Paulo Jorge Pereira
EPA
Declarações de Paulo Jorge Pereira, selecionador de andebol, após o jogo Macedónia do Norte-Portugal (29-29), da segunda jornada do Grupo B do Campeonato da Europa, disputado em Herning, Dinamarca
Leia também Minutos finais loucos no Tondela-Braga: expulsão e dois penáltis para ver aqui
O que falhou: "O que correu menos bem foi estar a ganhar por cinco golos de diferença e perdermos o controlo do jogo. Continuámos a jogar com o mesmo ritmo, precipitando algum passe e algum contra-ataque. Quando eles se aproximaram, já sentimos alguma debilidade no controlo do jogo. De resto, sabíamos que íamos ter uma Macedónia [do Norte] muito forte e com sistema defensivo que pensei que ia correr melhor em termos do que era a adaptação ao 5:1. Acabámos por não conseguir fazer bem as coisas em alguns momentos."

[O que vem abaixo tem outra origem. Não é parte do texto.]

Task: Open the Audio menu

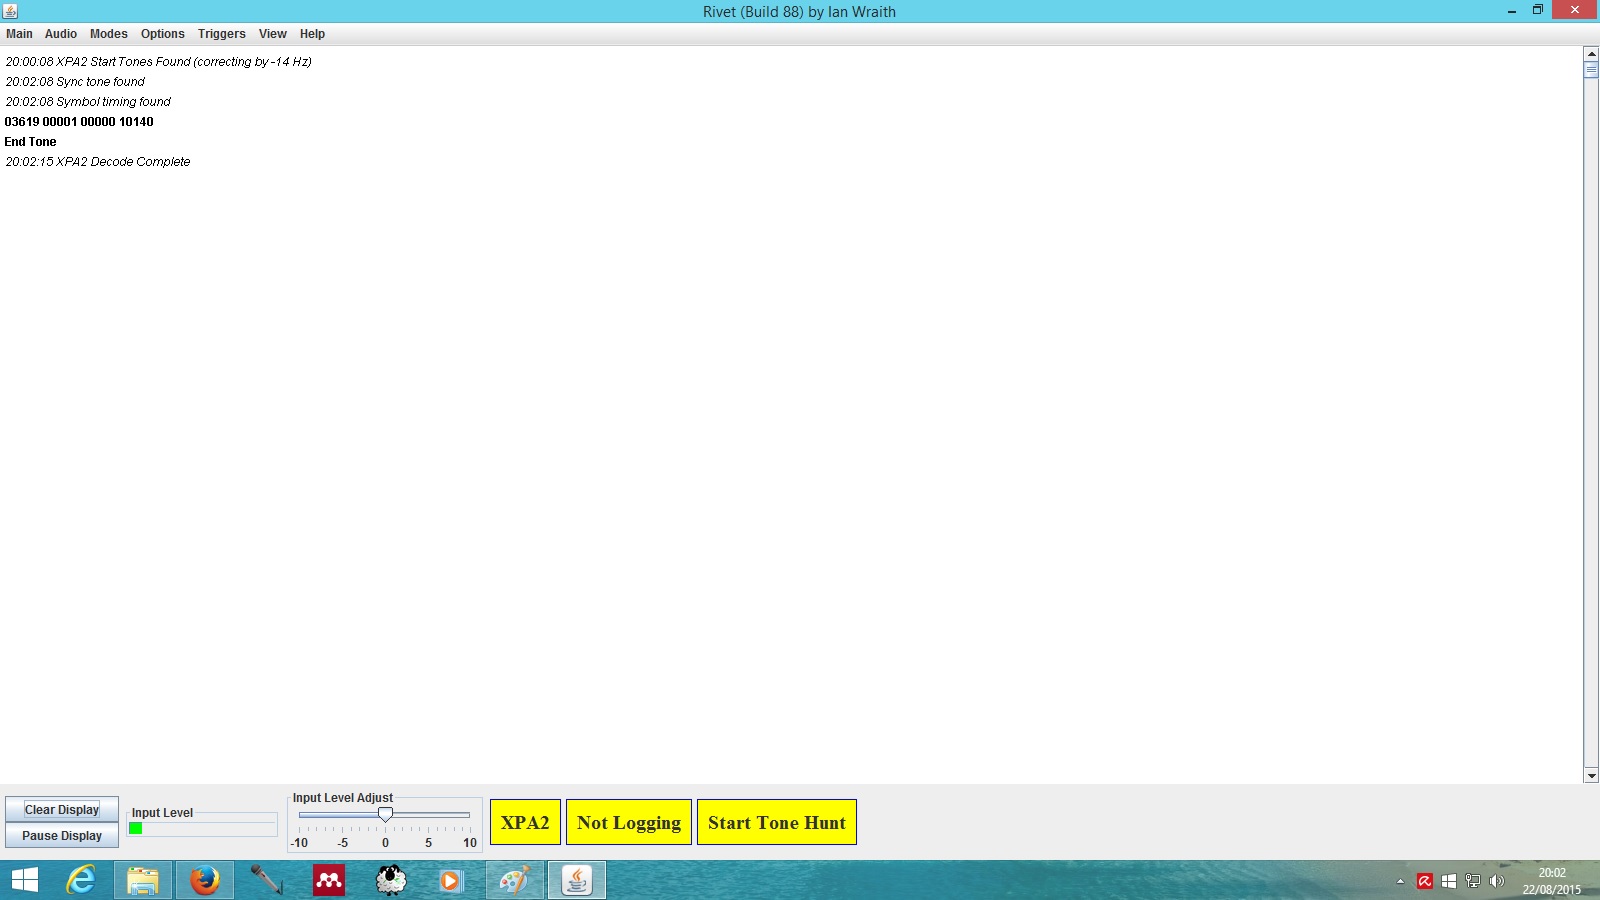Action: 60,34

Algo inédito: "Foi a primeira vez na minha vida que um cartão amarelo para o meu rival [Macedónia do Norte] é benéfico para eles. Como é que o senhor delegado israelita pára o jogo para dar um cartão amarelo ao banco do meu rival e os árbitros vão ver um lance anterior que já tinham decidido. É normal que tenha alguma influência na cabeça das pessoas. É uma coisa inexplicável, eu não consigo entender. Perguntei aos senhores delegados para explicarem e ainda estou à espera. Vou tentar obter explicação para isto."
Terceira jornada: "Há muita vantagem em jogar depois [do jogo Roménia-Macedónia do Norte], claro que há. Temos é a desvantagem de ter a Macedónia [do Norte] a jogar contra a Roménia. Não sei o que vai acontecer naquele jogo. Temos de continuar a trabalhar enquanto federação, seleção e enquanto país para termos melhor estatuto e para sermos mais importantes."